Every tweet, Facebook like and Instagram share and follow gets routed through a server. If the vehicle doesn't have enough social media buzz, a little black box cuts power to the electric engine.
"It's designed so that when we stop for charging, if we don't have enough social fuel, the car won't start again, but it's not going to leave us stranded on the side of the highway with a bunch of teenagers," Buchner said.
Kids and mentors from the Minddrive program are preparing to drive their creation from Kansas City to Washington, DC, to lobby lawmakers for more hands-on education. The Social Fuel Tour will make stops in several cities; Springfield, IL, Indianapolis, IN, Akron, OH, and Pittsburgh, PA, as they make their way to our nation's capital.
"I got to move around, do stuff, so I wasn't sitting at a desk for an hour, having a teacher just go up here and show you. We actually got to get our hands dirty," Foster said.
Minddrive started as an after school program working on cars at one high school.
"We're just a bunch of high school students from Kansas City, MO," Kelvin Duley, a Minddrive student mentor, said.
It quickly grew to draw in kids from several inner-city schools as many saw success through the "learning from experience" motto.
"We're trying to provide a hook, a way to ignite their interest that they each have inside of them," Buchner said.
And students said it offered them a new outlook on their future.
"It gave me some motivation, I would think. I had a set goal of being a professional athlete at first, not really caring about honestly my degree or anything like that, but I guess this car has changed my perspective about how much a degree or education matters," Duley said.

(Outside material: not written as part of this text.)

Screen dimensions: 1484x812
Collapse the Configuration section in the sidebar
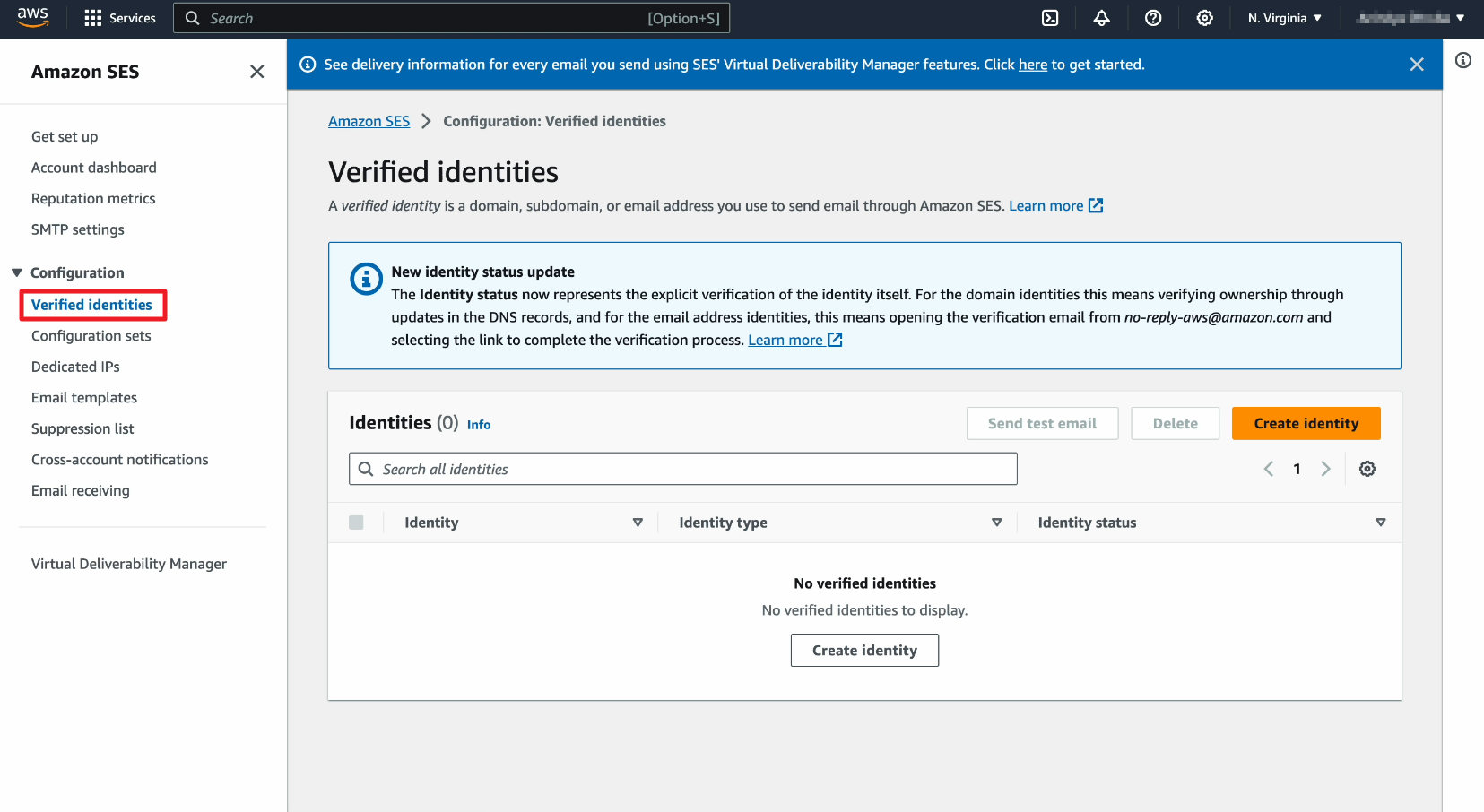15,272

After much hard work, everyone said they're excited to take their message on the road as they count on everyone's tweets, likes and shares to get them there and beyond.
Twenty students will participate in the tour and there will be stops made at technology centers, college campuses and at environmental projects such as a wind farm.
The kids take off next Friday for Washington, DC. Using the hashtag #minddrive and mentioning @minddriveorg will help them out with the social media shares.